16 octobre 2009

L'ultime spectacle de Zangô Tralpak - 7/8


Retour à Paris.

- Michel Bronin-Michel est devant le théâtre depuis le début de cette dramatique affaire et il nous donne les dernières informations la concernant. A vous Michel...
- Oui, pas beaucoup de choses à dire en fait, si ce n’est qu’il semble que l’auteur de cette pièce folle, Zangô Tralpak, soit mort hier soir en se suicidant en scène. On se rappelle la haine qu’il vouait aux admirateurs de Molière; peut-être a-t-il voulu dépasser le fondateur du théâtre français pour leur signifier qu’on pouvait finir mieux si on s’en donne les moyens. En fait, les informations les plus contradictoires circulent ici au sujet du dénouement de l’Ultime spectacle de Tralpak : cessera-t-il avec la mort de son auteur ou continuera-t-il après lui ? J’avoue que personne ici n’y comprend rien.

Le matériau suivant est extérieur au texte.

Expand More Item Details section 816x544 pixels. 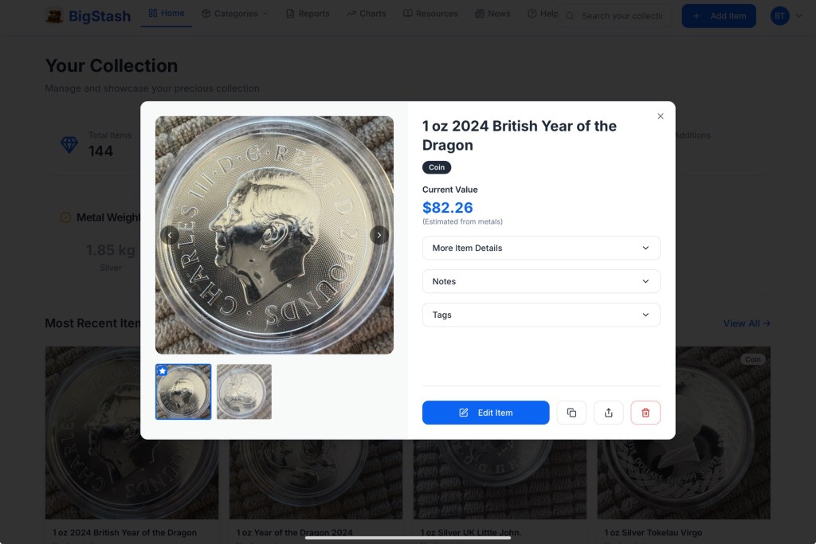tap(541, 248)

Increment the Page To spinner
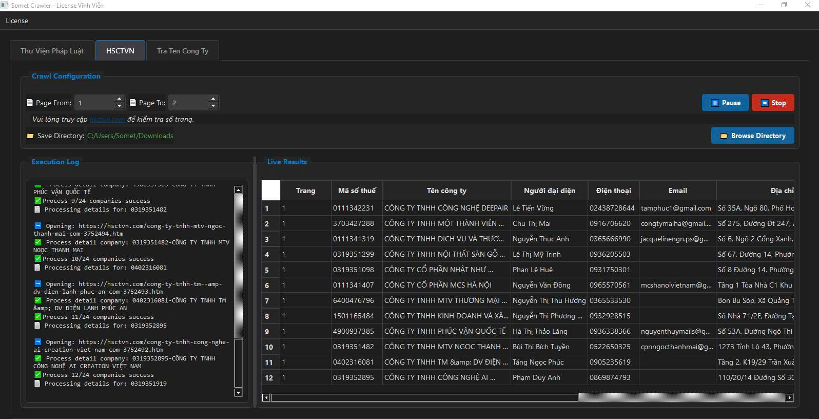pos(213,99)
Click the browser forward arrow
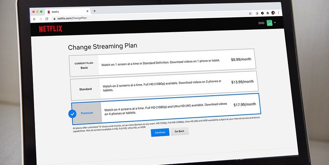The width and height of the screenshot is (329, 165). click(40, 19)
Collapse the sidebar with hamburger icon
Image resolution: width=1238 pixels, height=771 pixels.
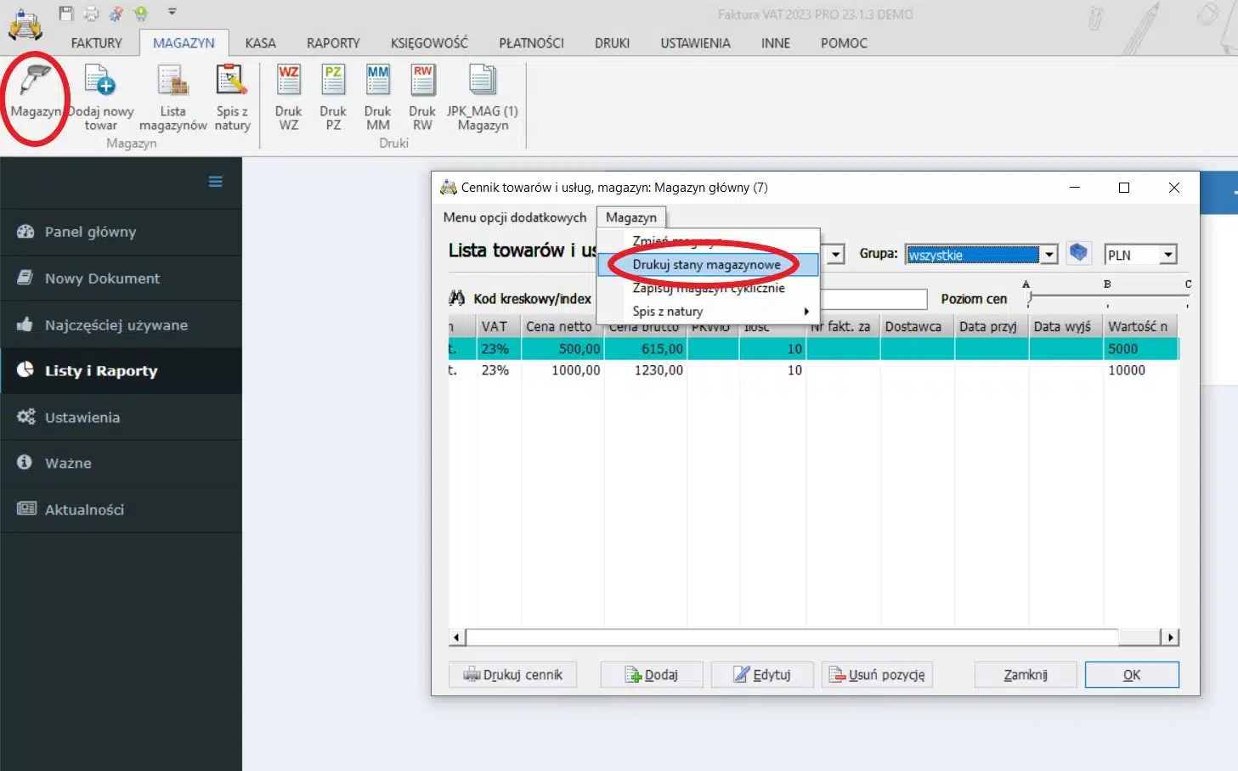coord(216,182)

A la reprise de la pièce, les deux femmes survivantes se lancèrent l’une contre l’autre furieusement, en un combat de primates pour le droit à la reproduction. L’une d’elle, curieusement la plus jeune, finit sa vie sous le poids d’une énorme armoire métallique que l’autre lui fit choir sur la tête. Elle mit à mourir le temps de la représentation.
Dans le public, les transformations les plus inattendues se produisaient. L’atmosphère de huis clos, le sentiment de solidarité que donnent l’enfermement et l’épreuve subie en commun, le sentiment d’assister en direct à la véritable fin de l’humanité, tout cela renversait les convenances habituelles et rapprochait les gens de leur personnalité profonde. Certains couples se formaient, d’autres copulaient en attendant la reprise de la pièce, comprenant que les réserves et les pudeurs n’avaient plus cours; des personnes d’ordinaire volontiers athées, confondant enfin théâtre et réalité, se lançaient dans des transes mystiques dignes de Saint Bernard, exhortant l’humanité à se repentir avant la fin de ce que personne n’appelait plus un spectacle. On vit une mémère sacrifier, oui sacrifier son chien peigné amoureusement chaque jour depuis douze ans, en le sciant en deux au moyen d’un parapluie aiguisé. Barbouillée du sang de son toutou, elle mourut d’une attaque cérébrale peu après dans l’indifférence générale.
Un communiqué du Ministère de l’intérieur fit beaucoup rire cette foule envoûtée :


Communiqué du Ministère de l’Intérieur
République française
Liberté. Égalité. Fraternité.
30 janvier 2000

La pièce de théâtre intitulée l’Ultime spectacle de Zangô Tralpak est déclarée hors-la-loi. Ses représentations présentes ou à venir sont interdites sur tout le territoire de la République. Toute publicité, prosélytisme ou citation à son sujet sont également interdits sous peine des amendes prévues aux articles 7 et 8 du Code Pénal. Toute personne refusant de dénoncer ces représentations ou n’intervenant pas pour les empêcher sera poursuivie par le Ministère Public. Les actrices et acteurs jouant dans cette pièce ou dans ses représentations futures encourent six mois de prison.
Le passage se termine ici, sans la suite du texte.